Mondlane's death was mourned at a funeral in 1969 which was officiated by his Oberlin classmate and friend the Reverend Edward Hawley, who said during the ceremonies that Mondlane "...laid down his life for the truth that man was made for dignity and self-determination."

By the early 1970s, FRELIMO's 7,000-strong guerrilla force had wrested control of some countryside areas of the central and northern parts of Mozambique from the Portuguese authorities. The independentist guerrilla was engaging a Portuguese force of approximately 60,000 military, which was almost all concentrated in the area of Cahora Bassa where the Portuguese administration was finalising the construction of a major hydroelectric dam, one of many facilities and improvements that the Portuguese provincial administration's development commission was rapidly developing since the 1960s. The 1974 overthrow of the Portuguese ruling regime after a leftist military coup in Lisbon brought a dramatic change of direction in Portugal's policy regarding its overseas provinces, and on 25 June 1975, Portugal handed over power to FRELIMO and Mozambique became an independent nation.

Mondlane's wife Janet Rae Johnson served in various government positions, and his daughter Nyeleti Mondlane became Minister of Youth and Sports and later of Gender, Children and Social Action.

===Eduardo Mondlane University===
In 1975, the Universidade de Lourenço Marques founded by the Portuguese and given the name of the capital of Portugal's Overseas Province of Mozambique, Lourenço Marques (now Maputo, Mozambique), was renamed Universidade Eduardo Mondlane, or Eduardo Mondlane University. It is located in the capital city of independent Mozambique.

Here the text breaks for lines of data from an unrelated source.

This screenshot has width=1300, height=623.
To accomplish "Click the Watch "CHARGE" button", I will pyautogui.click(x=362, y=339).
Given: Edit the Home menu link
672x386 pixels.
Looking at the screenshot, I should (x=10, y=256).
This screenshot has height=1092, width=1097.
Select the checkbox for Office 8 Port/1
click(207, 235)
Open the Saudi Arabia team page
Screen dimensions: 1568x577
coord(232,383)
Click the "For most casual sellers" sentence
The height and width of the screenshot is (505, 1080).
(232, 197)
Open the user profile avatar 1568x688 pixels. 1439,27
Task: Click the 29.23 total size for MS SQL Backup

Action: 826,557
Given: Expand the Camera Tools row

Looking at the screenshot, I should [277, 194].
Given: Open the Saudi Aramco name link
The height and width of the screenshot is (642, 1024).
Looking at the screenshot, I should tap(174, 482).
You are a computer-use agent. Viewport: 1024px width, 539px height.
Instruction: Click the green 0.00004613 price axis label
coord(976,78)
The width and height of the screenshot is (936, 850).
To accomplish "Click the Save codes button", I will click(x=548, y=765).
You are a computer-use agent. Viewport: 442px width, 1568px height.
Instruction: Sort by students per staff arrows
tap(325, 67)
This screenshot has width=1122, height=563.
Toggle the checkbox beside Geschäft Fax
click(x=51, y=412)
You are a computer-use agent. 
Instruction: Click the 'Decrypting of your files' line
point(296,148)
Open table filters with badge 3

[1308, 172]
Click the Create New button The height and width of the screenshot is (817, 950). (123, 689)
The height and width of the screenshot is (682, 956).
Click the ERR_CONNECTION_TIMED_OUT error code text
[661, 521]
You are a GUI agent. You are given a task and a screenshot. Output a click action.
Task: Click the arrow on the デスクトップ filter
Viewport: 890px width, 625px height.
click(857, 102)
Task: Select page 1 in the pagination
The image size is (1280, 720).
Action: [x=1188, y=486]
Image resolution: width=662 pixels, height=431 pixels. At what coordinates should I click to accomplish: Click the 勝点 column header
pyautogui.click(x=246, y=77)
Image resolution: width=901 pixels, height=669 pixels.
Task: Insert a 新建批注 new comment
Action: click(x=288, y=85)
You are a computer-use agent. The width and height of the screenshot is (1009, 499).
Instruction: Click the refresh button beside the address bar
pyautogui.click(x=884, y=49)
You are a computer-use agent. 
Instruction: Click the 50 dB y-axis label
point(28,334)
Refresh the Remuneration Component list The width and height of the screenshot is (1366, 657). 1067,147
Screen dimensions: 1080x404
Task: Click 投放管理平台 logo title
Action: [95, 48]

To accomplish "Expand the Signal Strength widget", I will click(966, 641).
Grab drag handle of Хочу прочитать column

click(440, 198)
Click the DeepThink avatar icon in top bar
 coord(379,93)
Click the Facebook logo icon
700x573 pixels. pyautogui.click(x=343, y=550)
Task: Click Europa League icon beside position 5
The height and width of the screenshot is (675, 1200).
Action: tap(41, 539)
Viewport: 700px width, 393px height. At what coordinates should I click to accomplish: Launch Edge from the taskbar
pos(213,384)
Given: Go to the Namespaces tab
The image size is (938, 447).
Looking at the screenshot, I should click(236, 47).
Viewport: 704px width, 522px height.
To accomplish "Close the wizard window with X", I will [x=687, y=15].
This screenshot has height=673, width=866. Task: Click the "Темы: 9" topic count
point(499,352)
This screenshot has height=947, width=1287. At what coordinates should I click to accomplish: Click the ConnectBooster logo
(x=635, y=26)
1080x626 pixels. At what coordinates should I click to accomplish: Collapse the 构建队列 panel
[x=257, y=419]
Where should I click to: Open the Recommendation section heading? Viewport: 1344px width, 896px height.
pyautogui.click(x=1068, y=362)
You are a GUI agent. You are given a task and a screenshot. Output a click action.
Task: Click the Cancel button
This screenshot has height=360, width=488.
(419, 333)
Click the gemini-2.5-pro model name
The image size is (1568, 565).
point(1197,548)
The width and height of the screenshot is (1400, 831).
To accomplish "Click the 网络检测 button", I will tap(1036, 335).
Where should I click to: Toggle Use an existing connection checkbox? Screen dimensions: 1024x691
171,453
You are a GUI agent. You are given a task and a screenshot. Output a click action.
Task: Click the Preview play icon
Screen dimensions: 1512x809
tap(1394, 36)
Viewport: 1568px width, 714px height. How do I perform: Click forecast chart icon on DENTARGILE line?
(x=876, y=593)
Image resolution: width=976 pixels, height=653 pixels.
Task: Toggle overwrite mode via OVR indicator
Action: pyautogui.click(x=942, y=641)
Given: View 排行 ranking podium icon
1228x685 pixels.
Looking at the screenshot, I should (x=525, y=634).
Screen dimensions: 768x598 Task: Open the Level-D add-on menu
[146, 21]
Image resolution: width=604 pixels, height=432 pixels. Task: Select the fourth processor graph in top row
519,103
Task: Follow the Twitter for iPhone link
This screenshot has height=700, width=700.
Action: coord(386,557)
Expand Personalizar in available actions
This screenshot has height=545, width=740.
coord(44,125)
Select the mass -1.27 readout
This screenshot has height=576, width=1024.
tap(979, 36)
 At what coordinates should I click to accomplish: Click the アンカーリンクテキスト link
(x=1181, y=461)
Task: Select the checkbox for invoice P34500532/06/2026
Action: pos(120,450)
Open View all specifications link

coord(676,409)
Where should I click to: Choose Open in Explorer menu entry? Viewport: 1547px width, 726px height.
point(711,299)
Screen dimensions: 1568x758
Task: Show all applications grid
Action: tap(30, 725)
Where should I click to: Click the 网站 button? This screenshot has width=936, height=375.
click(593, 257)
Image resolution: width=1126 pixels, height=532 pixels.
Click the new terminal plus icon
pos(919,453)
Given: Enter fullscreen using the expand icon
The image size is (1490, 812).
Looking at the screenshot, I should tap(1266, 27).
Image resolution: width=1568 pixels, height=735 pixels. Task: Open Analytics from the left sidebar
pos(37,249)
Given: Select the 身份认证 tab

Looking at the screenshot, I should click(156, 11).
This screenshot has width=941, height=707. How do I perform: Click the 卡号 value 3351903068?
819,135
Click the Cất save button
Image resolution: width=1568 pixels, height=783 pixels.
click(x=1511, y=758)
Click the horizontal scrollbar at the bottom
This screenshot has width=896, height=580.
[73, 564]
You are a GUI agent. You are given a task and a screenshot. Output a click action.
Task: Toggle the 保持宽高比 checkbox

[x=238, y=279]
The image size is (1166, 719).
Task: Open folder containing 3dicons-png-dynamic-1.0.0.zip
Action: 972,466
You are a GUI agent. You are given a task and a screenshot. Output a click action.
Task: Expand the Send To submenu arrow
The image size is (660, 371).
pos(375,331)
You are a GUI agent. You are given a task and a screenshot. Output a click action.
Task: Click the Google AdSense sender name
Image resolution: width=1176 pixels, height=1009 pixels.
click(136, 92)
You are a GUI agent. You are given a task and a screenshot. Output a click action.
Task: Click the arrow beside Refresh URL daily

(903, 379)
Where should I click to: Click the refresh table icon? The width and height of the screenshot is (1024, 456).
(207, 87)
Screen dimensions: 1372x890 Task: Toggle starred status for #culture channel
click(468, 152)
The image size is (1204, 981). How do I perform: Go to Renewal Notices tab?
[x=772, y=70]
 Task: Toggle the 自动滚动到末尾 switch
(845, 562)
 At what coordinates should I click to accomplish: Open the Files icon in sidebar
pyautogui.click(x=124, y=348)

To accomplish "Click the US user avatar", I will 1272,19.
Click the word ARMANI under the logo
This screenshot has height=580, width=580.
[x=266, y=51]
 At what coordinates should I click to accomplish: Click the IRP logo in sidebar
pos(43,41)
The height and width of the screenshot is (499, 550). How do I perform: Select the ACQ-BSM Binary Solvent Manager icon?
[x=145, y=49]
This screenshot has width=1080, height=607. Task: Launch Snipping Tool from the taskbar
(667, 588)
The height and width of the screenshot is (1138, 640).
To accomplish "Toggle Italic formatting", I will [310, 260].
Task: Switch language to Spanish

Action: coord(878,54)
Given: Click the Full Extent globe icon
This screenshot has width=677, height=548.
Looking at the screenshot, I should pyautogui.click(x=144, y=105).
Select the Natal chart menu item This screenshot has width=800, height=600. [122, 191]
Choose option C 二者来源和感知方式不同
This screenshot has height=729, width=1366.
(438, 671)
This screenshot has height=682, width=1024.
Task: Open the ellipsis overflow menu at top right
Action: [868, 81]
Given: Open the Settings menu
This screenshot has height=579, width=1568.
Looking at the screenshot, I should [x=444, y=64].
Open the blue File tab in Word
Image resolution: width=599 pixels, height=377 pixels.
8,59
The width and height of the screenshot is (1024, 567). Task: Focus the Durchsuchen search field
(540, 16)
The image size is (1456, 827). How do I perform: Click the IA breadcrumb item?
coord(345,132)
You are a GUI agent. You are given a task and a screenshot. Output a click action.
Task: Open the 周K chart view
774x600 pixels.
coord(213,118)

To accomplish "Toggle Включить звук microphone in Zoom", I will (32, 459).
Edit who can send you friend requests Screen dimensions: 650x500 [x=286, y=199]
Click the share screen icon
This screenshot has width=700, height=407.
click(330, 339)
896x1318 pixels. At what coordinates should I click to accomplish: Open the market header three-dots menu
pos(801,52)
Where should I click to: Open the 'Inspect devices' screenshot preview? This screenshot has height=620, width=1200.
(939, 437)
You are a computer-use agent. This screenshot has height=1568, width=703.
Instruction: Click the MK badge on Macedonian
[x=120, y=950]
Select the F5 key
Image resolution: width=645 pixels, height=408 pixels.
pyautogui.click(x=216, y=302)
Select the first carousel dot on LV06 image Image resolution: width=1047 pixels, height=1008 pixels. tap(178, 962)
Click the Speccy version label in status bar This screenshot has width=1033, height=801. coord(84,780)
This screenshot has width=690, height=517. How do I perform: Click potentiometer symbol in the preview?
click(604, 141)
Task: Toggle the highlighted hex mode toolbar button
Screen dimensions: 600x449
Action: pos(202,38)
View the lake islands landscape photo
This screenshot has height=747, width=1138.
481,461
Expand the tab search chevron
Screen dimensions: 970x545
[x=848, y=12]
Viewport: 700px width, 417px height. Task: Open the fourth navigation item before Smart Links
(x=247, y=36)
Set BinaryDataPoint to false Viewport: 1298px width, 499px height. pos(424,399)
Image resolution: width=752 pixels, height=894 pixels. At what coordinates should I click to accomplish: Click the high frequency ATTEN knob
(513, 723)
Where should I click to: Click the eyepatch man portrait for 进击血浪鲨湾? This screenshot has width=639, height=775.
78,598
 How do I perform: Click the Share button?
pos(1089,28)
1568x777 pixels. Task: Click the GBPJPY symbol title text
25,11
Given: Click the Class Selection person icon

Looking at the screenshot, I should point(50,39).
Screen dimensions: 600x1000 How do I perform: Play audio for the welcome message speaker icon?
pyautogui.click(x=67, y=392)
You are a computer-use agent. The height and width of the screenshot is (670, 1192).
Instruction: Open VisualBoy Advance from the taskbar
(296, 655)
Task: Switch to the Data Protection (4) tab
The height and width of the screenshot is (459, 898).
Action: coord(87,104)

===Eduardo Mondlane Lecture Series===
Syracuse University's Africa Initiative hosts the Eduardo Mondlane Brown Bag Lecture Series that invites speakers worldwide to participate in Africana studies.

==Works==
- Eduardo Mondlane, The Struggle for Mozambique. 1969, Harmondsworth: Penguin Books.
- Helen Kitchen, "Conversations with Eduardo Mondlane", in Africa Report, No. 12 (November 1967), p. 51.
- George Roberts. “The Assassination of Eduardo Mondlane: FRELIMO, Tanzania, and the Politics of Exile in Dar es Salaam.” Cold War History 17:1 (February 2017): 1–19. DOI: http://dx.doi.org/10.1080/14682745.2016.1246542.
- Robert, Faris, Liberating Mission in Mozambique. Faith and Revolution in the Life of Eduardo Mondlane, Eugene OR: Pickwick, 2014.